Who Should you Trust for Retirement Advice?
Planning for retirement is a complicated process that is often years in the making. With so many things to consider, no one should go it alone; however, many people are hesitant to seek advice because they are not sure who they can trust. How you determine who to trust will depend on a number of factors that we are more than eager to discuss with you.
A Certified Financial Planner (CFP®) is someone who meets the standards set forth by the Certified Financial Planner Board of Standards (CFP® Board). Only those who meet the requirements for education, experience, and ethics are allowed to sit for this organization’s certifying exam, which tests an applicant’s ability to apply knowledge to real-life financial planning scenarios. As such, someone with CFP® credentials has a well-rounded knowledge that can be used to customize a retirement planning program that will better suit your needs.
CFP Board of Standards
Once you have identified CFP®s in your area, your next move should be to contact the CFP® Board of Standards. This will help you verify certification and determine if there have been any complaints against a particular individual.
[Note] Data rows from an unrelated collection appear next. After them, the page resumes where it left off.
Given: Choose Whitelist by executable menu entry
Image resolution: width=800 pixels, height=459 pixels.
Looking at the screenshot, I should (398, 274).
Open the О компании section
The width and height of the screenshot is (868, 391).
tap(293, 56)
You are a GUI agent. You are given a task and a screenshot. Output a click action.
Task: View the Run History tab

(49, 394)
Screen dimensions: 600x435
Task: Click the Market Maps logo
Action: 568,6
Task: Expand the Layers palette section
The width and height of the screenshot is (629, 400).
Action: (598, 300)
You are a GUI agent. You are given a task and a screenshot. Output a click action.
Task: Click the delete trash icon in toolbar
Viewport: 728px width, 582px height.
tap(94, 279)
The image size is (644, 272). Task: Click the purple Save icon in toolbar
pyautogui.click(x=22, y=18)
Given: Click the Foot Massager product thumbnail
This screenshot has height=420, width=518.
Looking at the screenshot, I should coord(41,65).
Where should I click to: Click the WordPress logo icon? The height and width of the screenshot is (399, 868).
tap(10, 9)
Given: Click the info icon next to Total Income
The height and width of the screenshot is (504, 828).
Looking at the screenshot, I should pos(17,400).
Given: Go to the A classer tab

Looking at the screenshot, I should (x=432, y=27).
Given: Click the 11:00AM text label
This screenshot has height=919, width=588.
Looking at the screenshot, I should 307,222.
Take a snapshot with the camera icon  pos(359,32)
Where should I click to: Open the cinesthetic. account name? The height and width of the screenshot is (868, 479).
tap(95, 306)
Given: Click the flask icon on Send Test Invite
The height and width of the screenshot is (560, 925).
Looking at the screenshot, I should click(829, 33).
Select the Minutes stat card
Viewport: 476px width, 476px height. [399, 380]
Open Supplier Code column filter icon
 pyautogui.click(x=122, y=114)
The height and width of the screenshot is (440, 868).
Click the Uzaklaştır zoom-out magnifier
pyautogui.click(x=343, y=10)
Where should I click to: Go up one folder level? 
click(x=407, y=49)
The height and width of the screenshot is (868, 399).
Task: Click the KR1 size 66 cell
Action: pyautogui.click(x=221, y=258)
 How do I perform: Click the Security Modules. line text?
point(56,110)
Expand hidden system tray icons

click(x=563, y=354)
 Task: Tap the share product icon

Interviewing Potential CFP®s
After identifying qualified retirement planners, your next move should be to set up interviews with a few of them. This has a two-fold purpose: allowing you to assess one’s qualifications and determining who you are best able to connect with. The latter is very important, as you will need to establish trust and cannot easily do so if you are unable to communicate freely. Some important questions to ask during an initial interview are:
- How much experience do you have with retirement planning? Remember that CFP®s do more than just help people save for retirement, which is why finding someone who specializes in retirement planning is so important.
- What is your typical client like? A CFP® may not be a good fit if he or she regularly sees people above or below your income level.
- What are your fees and what are they based on? CFP®s may charge a flat rate, annual retainer, or earn a commission on any of the products they sell. There are advantages and disadvantages to each method of payment, so it is important you know what you are getting into ahead of time.
- How often do you see your clients? Depending on how comfortable you are with retirement planning, you may wish to see your CFP® more often, and will need to make sure that person is available.
Finally, don’t forget to ask for the names of two or three references. Ideally, these should be people with approximately the same income, lifestyle, and retirement goals as you if possible.
Finding a trustworthy retirement planner is something that requires a great deal of thought and effort. With so much at stake, you can never be too cautious or ask too many questions. Your hard work will be rewarded not only with a greater return on your investment, but also by your enhanced peace of mind.